Человек, имеющий в своем распоряжении столь богатую коллекцию симптомов и не знающий об их подлинном происхождении, разумеется, считает, что врач должен, просто обязан найти у него какое-нибудь серьёзное сердечное (или, на худой конец, какое-нибудь ещё) заболевание. Ну хоть что-то!
Именно с этой целью и был в своё время придуман этот «зловещий» диагноз «вегетососудистая дистония» – страшно, непонятно и звучит угрожающе. Другого объяснения этого, с позволения сказать, диагноза просто нет. И счастье, что сейчас приступы этой «болезни» стали именовать «панической атакой», хотя ещё в середине 1950-х врачи куда чаще ставили «невроз сердца», что, конечно, куда ближе по смыслу, чем приснопамятная вегетососудистая дистония (ВСД).
Так или иначе, смущение врача понять можно, ведь ситуация на самом деле дурацкая. Вы только подумайте: здесь не врач пытается убедить больного в том, что он болен (так это обычно происходит, когда дело касается реальных болезней), а больной требует от врача, чтобы тот наградил его диагнозом. И кажется человеку, страдающему паническими атаками, что если врач какой-нибудь «страшный» диагноз ему поставит, то сразу станет нестрашно.
По крайней мере, это значит, что у тебя и в самом деле какая-то болезнь, а значит, вроде её и лечить можно. Вот этого на самом деле пациент, страдающий паническими атаками, и ищет.
Не знает он только одного: реальные «сердечные диагнозы» – это не то, что можно излечить.
Если у вас диагностировали серьёзную сердечную патологию, то, скорее всего, это заболевание хроническое, и лечение его, соответственно, носит скорее вспомогательный характер. Грубо говоря, вылечить такую болезнь невозможно, но врачи могут уменьшить степень её проявления, замедлить её ход, вставить искусственный протез на клапан сердца, что само по себе уже не похоже на излечение.
То есть ничего обнадеживающего в настоящей сердечной патологии нет, тогда как диагноз «паническая атака» (или «вегетососудистая дистония») означает буквально следующее: беспокоиться не о чем, будете жить долго, хотя и мучительно. Последнее уточнение, впрочем, действует только до тех пор, пока мы не вылечим свой невроз.
Доминанта и заключается в выделении важного, существенного для данного момента с торможением всего, что для данного момента индифферентно, но могло бы помешать главенствующей реакции момента.
Алексей Ухтомский
Впрочем, я бы хотел рассказать сейчас не о смущении врача, а о том, что его смущает, когда он обследует пациента с панической атакой (вегетососудистой дистонией).
Во-первых, врача смущает отсутствие у «болезни», предъявляемой пациентом, «органической патологии».
Наше тело, как известно, состоит из разных органов. Эти органы по тем или иным причинам могут выйти из строя, и это всегда проявляется набором специфических определяемых признаков.
Условно говоря, если у вас диагноз «язвенная болезнь желудка», то врач в процессе своей диагностической работы должен обнаружить у вас эту язву (например, при помощи гастроскопии), а также весьма определённый набор симптомов.

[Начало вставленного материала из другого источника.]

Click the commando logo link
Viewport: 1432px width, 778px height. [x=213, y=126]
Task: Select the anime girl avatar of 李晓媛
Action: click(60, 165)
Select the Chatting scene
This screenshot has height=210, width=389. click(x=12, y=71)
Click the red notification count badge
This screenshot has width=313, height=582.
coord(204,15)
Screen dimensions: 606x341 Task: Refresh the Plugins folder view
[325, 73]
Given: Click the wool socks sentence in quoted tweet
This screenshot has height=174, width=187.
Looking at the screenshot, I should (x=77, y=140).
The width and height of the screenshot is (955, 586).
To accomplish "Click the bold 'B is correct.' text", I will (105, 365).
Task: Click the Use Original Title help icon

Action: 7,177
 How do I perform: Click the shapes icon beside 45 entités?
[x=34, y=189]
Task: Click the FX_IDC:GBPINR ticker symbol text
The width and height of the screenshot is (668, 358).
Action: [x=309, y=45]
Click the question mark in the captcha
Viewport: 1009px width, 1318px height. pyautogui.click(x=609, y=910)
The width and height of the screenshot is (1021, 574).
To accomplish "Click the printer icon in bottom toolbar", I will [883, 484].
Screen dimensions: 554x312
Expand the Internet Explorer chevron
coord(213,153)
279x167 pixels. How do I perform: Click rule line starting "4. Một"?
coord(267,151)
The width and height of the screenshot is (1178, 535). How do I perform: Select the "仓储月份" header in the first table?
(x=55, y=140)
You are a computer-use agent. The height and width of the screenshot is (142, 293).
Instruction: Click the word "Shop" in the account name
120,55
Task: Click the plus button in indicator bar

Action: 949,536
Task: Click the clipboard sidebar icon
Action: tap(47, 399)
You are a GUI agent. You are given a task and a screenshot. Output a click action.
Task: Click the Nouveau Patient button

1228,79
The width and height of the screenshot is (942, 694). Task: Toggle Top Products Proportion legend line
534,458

Если же у пациента боли не похожи на язвенные, т. е. возникают в другое время, в другом месте и при других обстоятельствах, кроме того, никак не реагируют на специфическое лечение, то возникают сомнения относительно правильности предполагаемого диагноза.
Если же, наконец, язва не обнаруживается при гастроскопии, то понятно, что язвенной болезни желудка у этого человека нет и в помине, а боли, соответственно, связаны с какой-то другой патологией.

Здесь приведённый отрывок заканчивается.